Hillary Clinton ’69 pens letter to her first-year self in TeenVogue Magazine
On Wednesday, Nov. 8, TeenVogue Magazine website published a letter written by Hillary Clinton ’69 to her teenage self as a tribute to young women activists across the country. In the letter, Clinton imparts advice to her 18-year-old self, who she timestamps as having just completed her first semester at Wellesley. She encourages her younger self to take risks and persevere despite feelings of insecurity and uncertainty. Clinton concludes by offering motivation in the face of personal and academic and challenges: “You’re at a college that was founded on the belief that women can do anything. And while I know sometimes it seems like we have an awfully long way to go, progress will come. It won’t happen as quickly as you hope, but in your lifetime, you will see the world change for women in ways you wouldn’t believe.” The letter will be printed in full in the December issue of TeenVogue, which will hit newsstands on Dec. 5. The letter is one piece of a larger collaboration between Clinton and TeenVogue; Clinton serves as a guest editor of the December issue and is featured on the cover alongside a quote from her 1969 Wellesley commencement address.

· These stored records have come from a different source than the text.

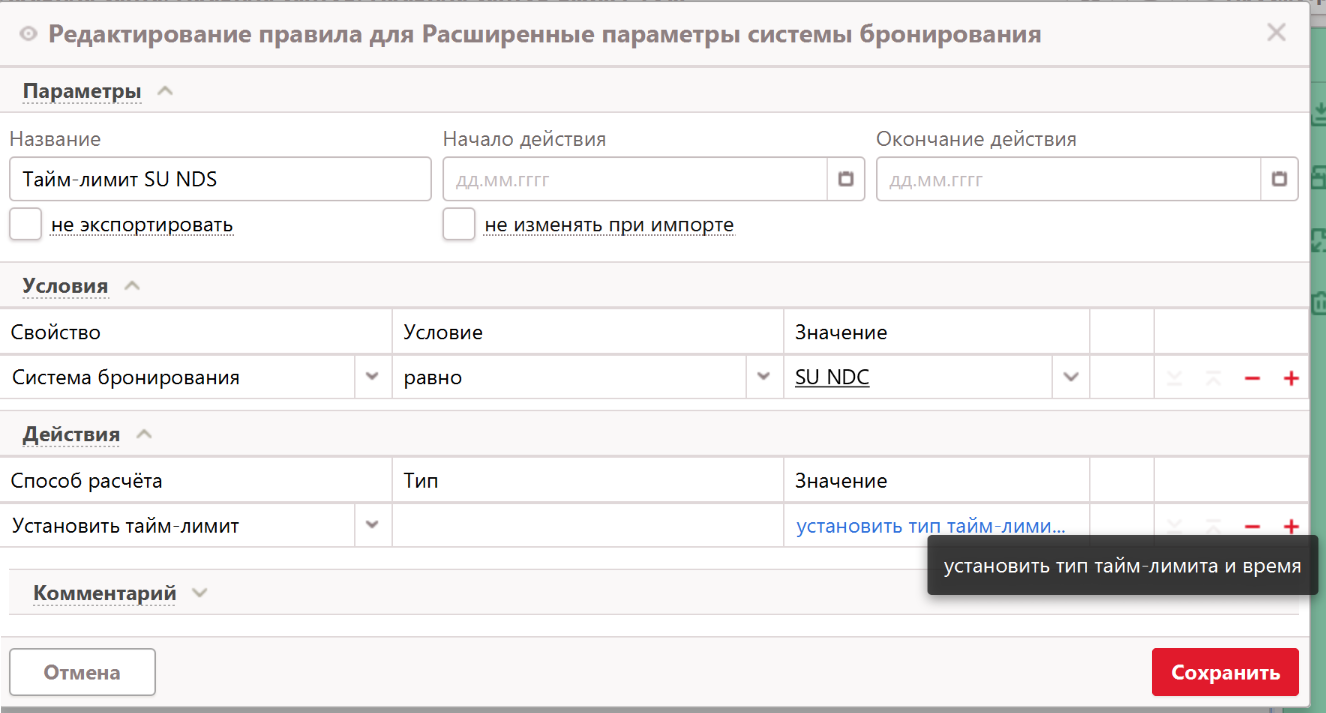The height and width of the screenshot is (713, 1326).
Task: Open the Установить тайм-лимит method dropdown
Action: pos(372,525)
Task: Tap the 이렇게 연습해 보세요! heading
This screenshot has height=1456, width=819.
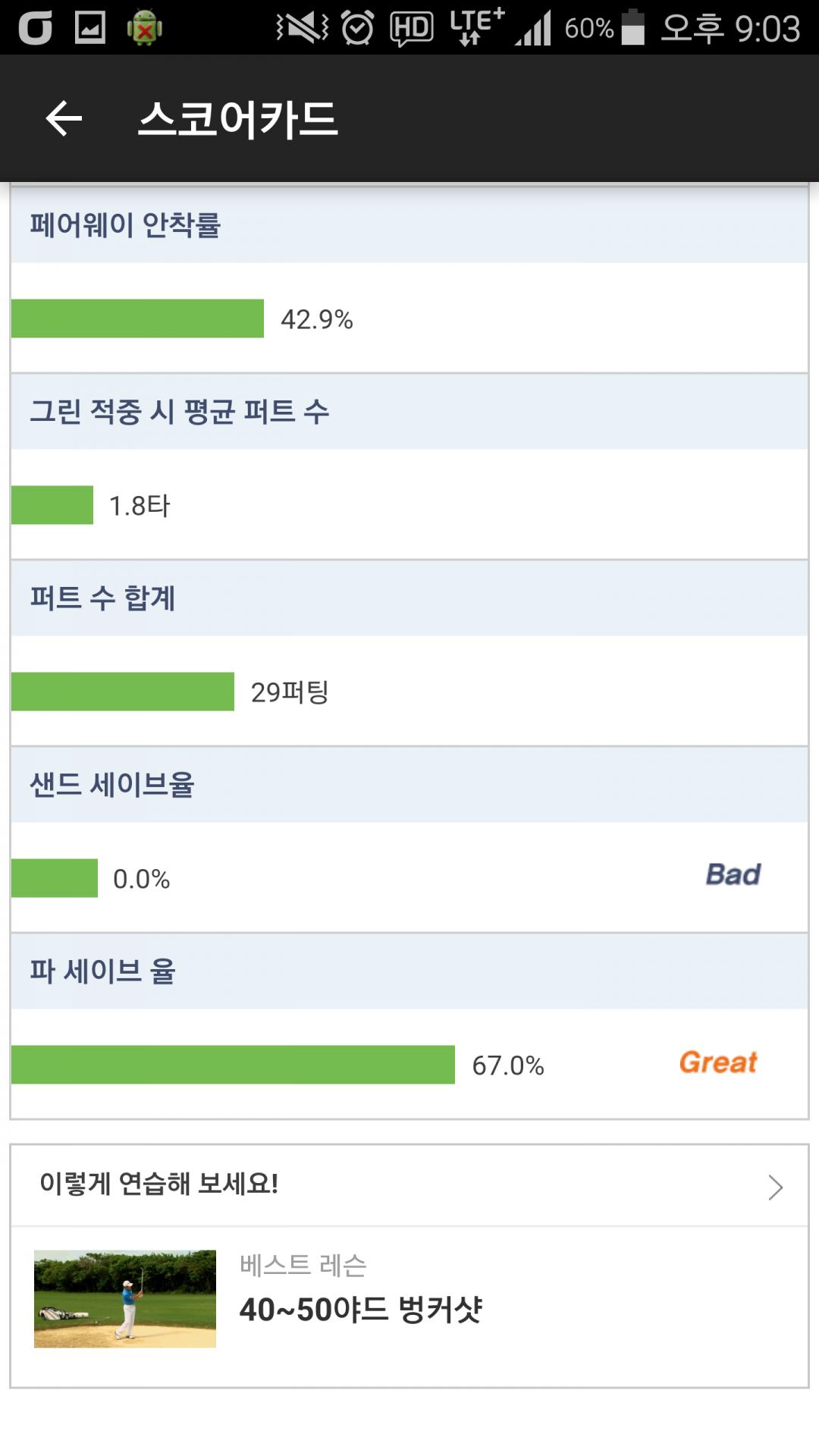Action: 159,1184
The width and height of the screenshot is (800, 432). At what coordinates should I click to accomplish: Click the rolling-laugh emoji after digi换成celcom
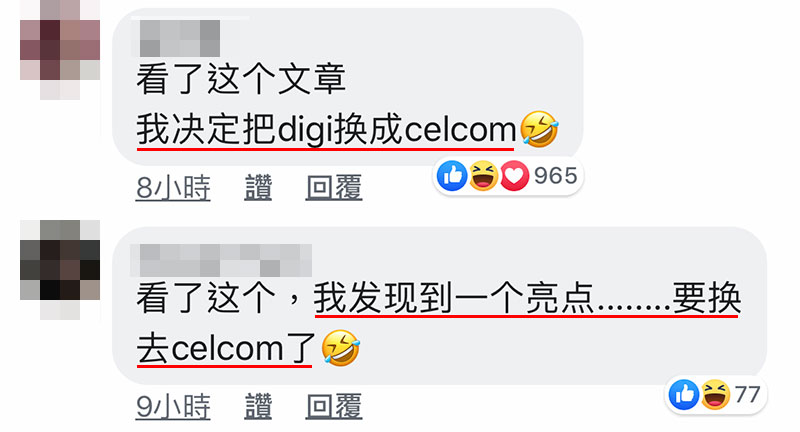(539, 129)
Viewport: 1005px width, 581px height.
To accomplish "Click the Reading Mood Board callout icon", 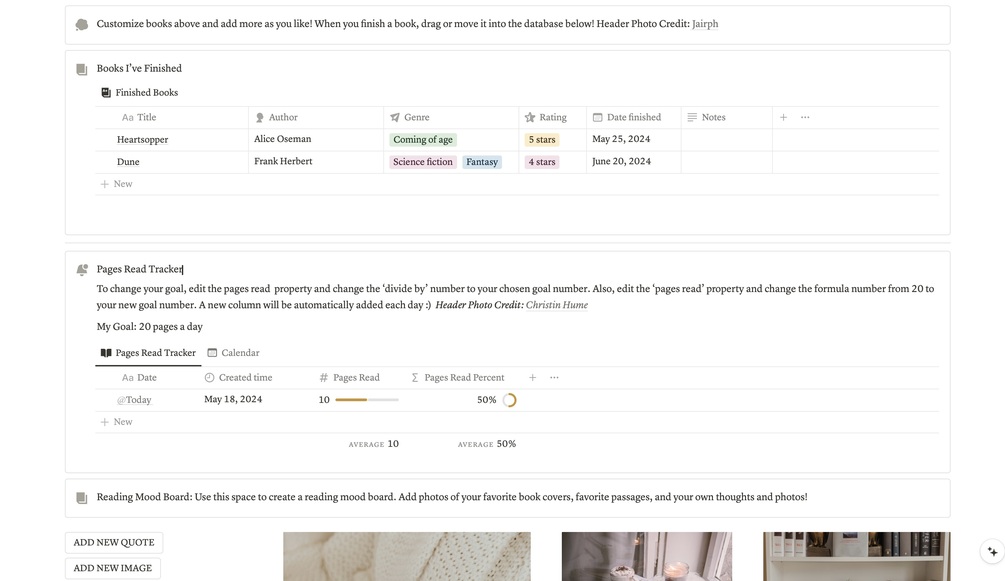I will 82,498.
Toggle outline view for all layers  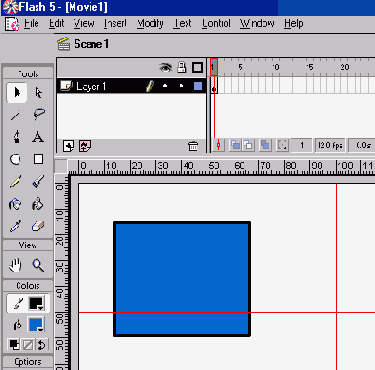[197, 68]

President Johnson projects Tax Reform Bill’s potential impact on College finances
Last Friday, Nov. 10, President Johnson penned a message to the Wellesley community to speak out against the Tax Cuts and Jobs Act that was recently introduced in the U.S. House of Representatives. In her message, President Johnson outlines several ways the tax plan will undercut the College’s ability to ensure quality education for every student regardless of financial background. Taxes on endowments will likely result in the unavailability of tens of millions of dollars over the next decade, President Johnson estimates. Proposed elimination of the tax-free employer tuition reimbursement and various tuition credits will also curb student financial aid options, making it difficult for the College to keep tuition costs down and maintain a socioeconomically diverse student body. President Johnson encourages members of the Wellesley community to carefully consider the tax plan’s implications and voice their opinions to their elected representatives. “We will do everything we can to sustain our commitment to our mission, and to ensure that some of the nation’s brightest young women—irrespective of their families’ financial resources—have the opportunity to fulfill their potential and make their difference in the world, as Wellesley women have done with excellence for almost 150 years,” said President Johnson.

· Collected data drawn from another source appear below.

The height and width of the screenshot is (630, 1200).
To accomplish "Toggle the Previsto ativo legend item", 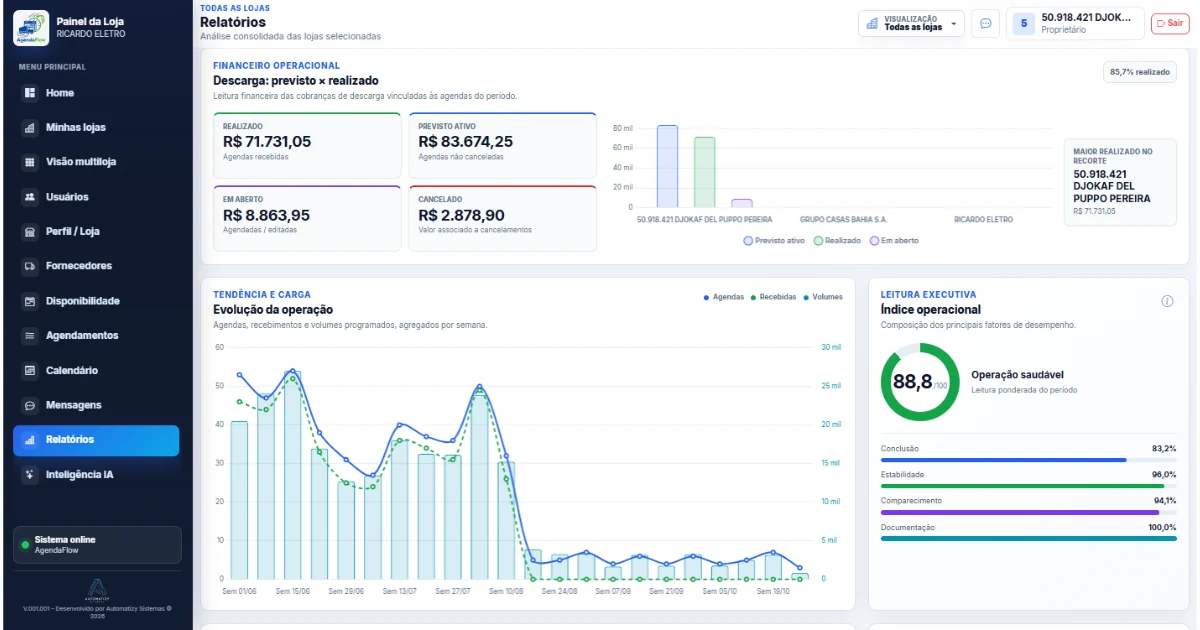I will tap(774, 241).
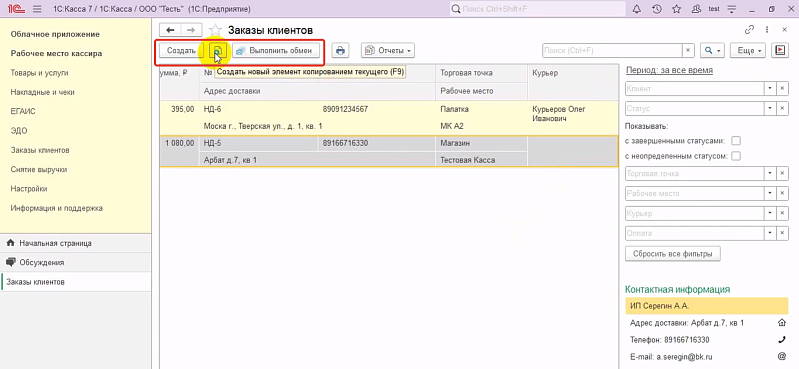This screenshot has width=799, height=369.
Task: Expand the Клиент filter dropdown arrow
Action: [769, 89]
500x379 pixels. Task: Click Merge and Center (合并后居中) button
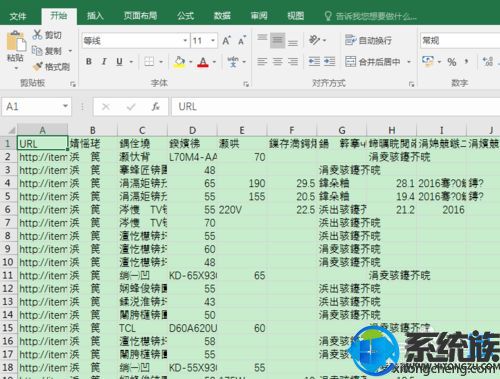[373, 61]
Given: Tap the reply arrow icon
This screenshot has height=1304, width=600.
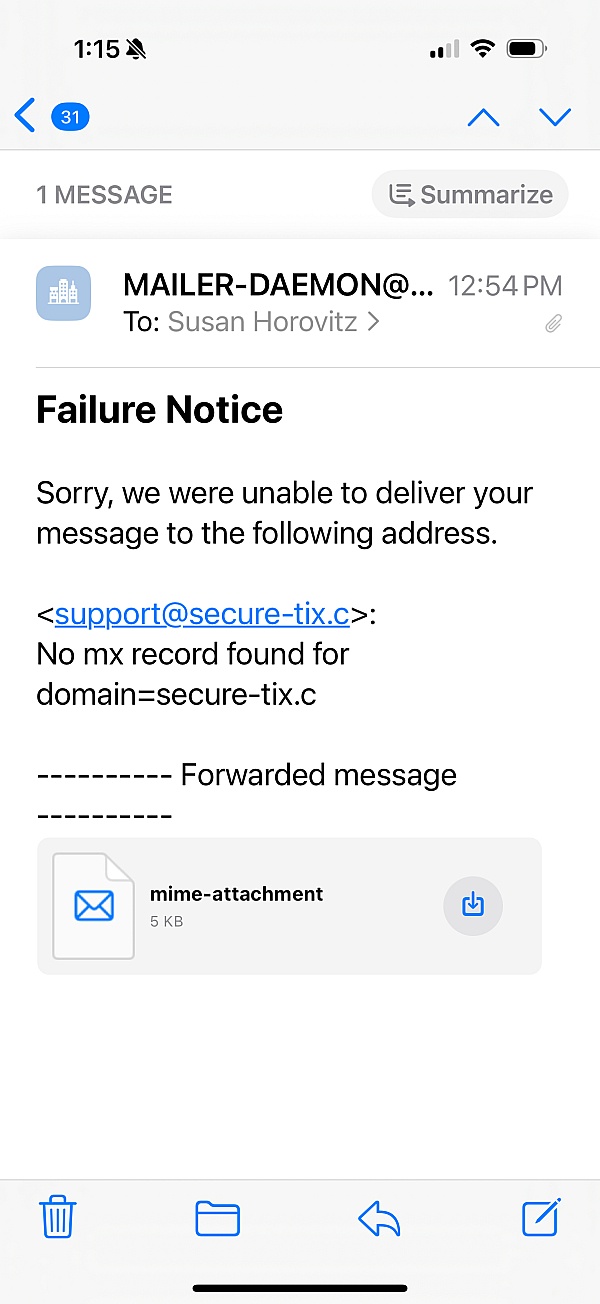Looking at the screenshot, I should (x=379, y=1218).
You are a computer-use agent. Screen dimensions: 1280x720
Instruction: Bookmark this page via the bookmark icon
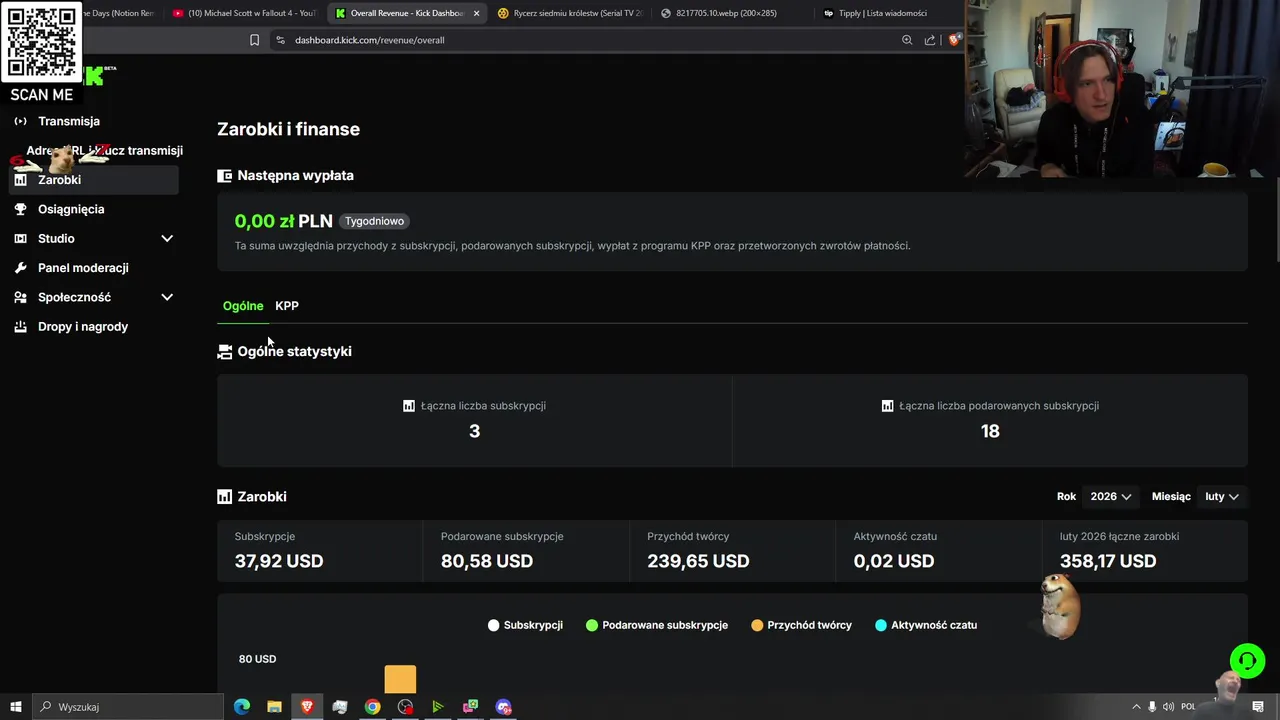click(x=254, y=40)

Wellesley awarded $1 million grant for STEM juniors and seniors
On Nov. 14, Wellesley announced that it had received a Ronald E. McNair Postbaccalaureate Achievement Program grant. Totaling $1.133 million, the grant was awarded by the U.S. Department of Education, and makes Wellesley the only women’s college to offer McNair fellowships. The grant will span for five years and benefit 28 juniors or seniors studying STEM at Wellesley. According to the statement made by the College, “The McNair grant will fund tools and experiences to help the scholars pursue graduate studies and, importantly, prepare them to complete doctoral work.” The grant compounds financial support with faculty mentorship, along with assistance with the graduate school application and interview process. Scholars will be drawn from the Sophomore Early Research Program, Summer Science Research Program, Wintersession Biochemistry Research Week and Science Apprenticeship Program. The McNair fellowship will also draw from the Posse fellows, another scholarship foundation that Wellesley has recently partnered with. The program is named after Dr. Ronald Ervin McNair, astronaut, physicist, researcher and NASA mission specialist who was aboard the Challenger space shuttle that exploded on Jan. 28, 1986.